Second Committee Member
Fagan, Benjamin
Keywords
Literature; Social sciences; AIDS; African-American; Down low; E. Lynn Harris; Masculinity; Armistead Maupin
Abstract
Rather than waiting decades to respond, novelists of nearly every literary genre began conceptualizing the AIDS epidemic shortly after the first documented case of the virus in the United States in 1981. Writers, feeling a sense of urgency, wasted little time constructing didactic texts that differ from much historical fiction in that they were written as the tragedy they are commenting on occurred. However, AIDS literature has changed as the disease has spread well beyond the gay communities of San Francisco and New York, causing people to reexamine their longstanding beliefs on masculinity, sexuality, and body politics.

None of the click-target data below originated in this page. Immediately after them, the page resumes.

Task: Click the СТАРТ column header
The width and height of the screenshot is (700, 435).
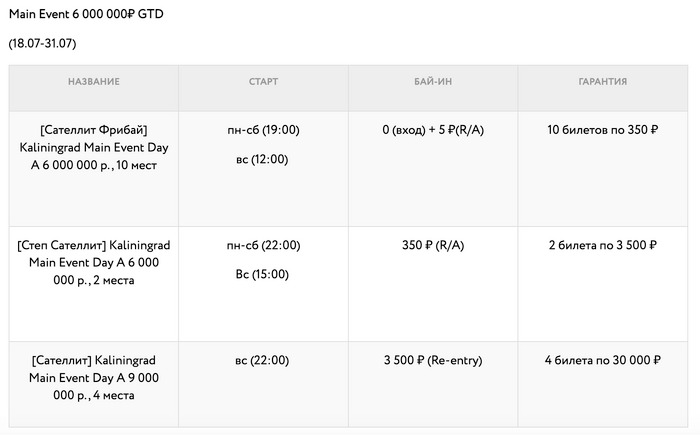Action: coord(263,82)
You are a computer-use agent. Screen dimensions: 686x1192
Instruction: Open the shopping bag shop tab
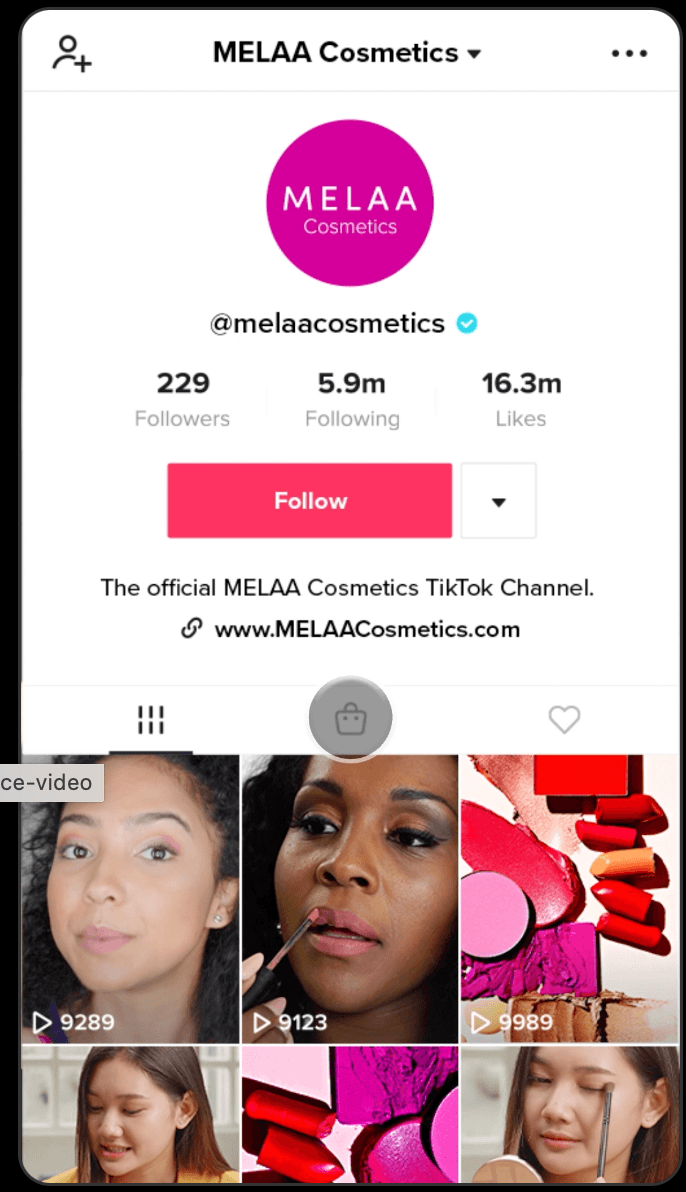pos(351,718)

My Master's thesis will analyze this new literary subgenre in an attempt to determine the different ways that Socially conscious novelists, screenwriters, and comic book writers have conceptualized AIDS over the past four decades. Several texts, including Armistead Maupin's Babycakes (1984) and R.D. Zimmerman's Hostage (1997), portray the virus as a force capable of diminishing the sexuality of the body and causing tainted blood to be viewed as the ultimate biological weapon. Furthermore, closeted gay characters in the literature of African-American authors E. Lynn Harris and Sapphire construct hyper-heterosexual personas, naively believing that masculinity will somehow protect them from contracting the virus once dubbed "gay cancer."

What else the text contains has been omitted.